◆ **INPUT MATERIAL**:
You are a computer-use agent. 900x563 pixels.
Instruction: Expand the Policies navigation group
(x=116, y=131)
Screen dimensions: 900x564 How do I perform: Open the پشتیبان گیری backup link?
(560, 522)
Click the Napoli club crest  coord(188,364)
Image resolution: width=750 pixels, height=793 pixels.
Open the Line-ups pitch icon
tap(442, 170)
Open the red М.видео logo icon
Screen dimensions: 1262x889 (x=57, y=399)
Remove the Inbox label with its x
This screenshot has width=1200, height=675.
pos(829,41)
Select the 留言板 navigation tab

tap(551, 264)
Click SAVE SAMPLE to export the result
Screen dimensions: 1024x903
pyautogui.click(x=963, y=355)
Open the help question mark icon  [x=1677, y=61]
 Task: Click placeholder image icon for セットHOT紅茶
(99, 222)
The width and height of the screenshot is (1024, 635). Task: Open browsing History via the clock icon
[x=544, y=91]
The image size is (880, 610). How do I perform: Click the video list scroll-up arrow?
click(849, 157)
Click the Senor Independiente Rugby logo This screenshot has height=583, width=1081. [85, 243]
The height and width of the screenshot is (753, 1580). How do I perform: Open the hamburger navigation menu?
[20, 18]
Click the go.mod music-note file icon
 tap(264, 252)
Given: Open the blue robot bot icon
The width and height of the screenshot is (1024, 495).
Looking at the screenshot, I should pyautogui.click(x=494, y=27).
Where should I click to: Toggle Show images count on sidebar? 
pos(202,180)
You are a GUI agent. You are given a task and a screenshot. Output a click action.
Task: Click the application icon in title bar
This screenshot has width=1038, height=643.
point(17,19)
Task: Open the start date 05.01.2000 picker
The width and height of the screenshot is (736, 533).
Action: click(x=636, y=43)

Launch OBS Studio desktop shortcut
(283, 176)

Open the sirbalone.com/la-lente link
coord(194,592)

◆ **EXERCISE PROMPT**:
Both the first line of the records above and the line containing "Open the help" are to be transcribed exactly, together with every line between them, and nothing else.

◆ **RESULT OF THE TASK**:
You are a computer-use agent. 900x563 pixels.
Instruction: Expand the Policies navigation group
(x=116, y=131)
Screen dimensions: 900x564 How do I perform: Open the پشتیبان گیری backup link?
(560, 522)
Click the Napoli club crest  coord(188,364)
Image resolution: width=750 pixels, height=793 pixels.
Open the Line-ups pitch icon
tap(442, 170)
Open the red М.видео logo icon
Screen dimensions: 1262x889 (x=57, y=399)
Remove the Inbox label with its x
This screenshot has width=1200, height=675.
pos(829,41)
Select the 留言板 navigation tab

tap(551, 264)
Click SAVE SAMPLE to export the result
Screen dimensions: 1024x903
pyautogui.click(x=963, y=355)
Open the help question mark icon  [x=1677, y=61]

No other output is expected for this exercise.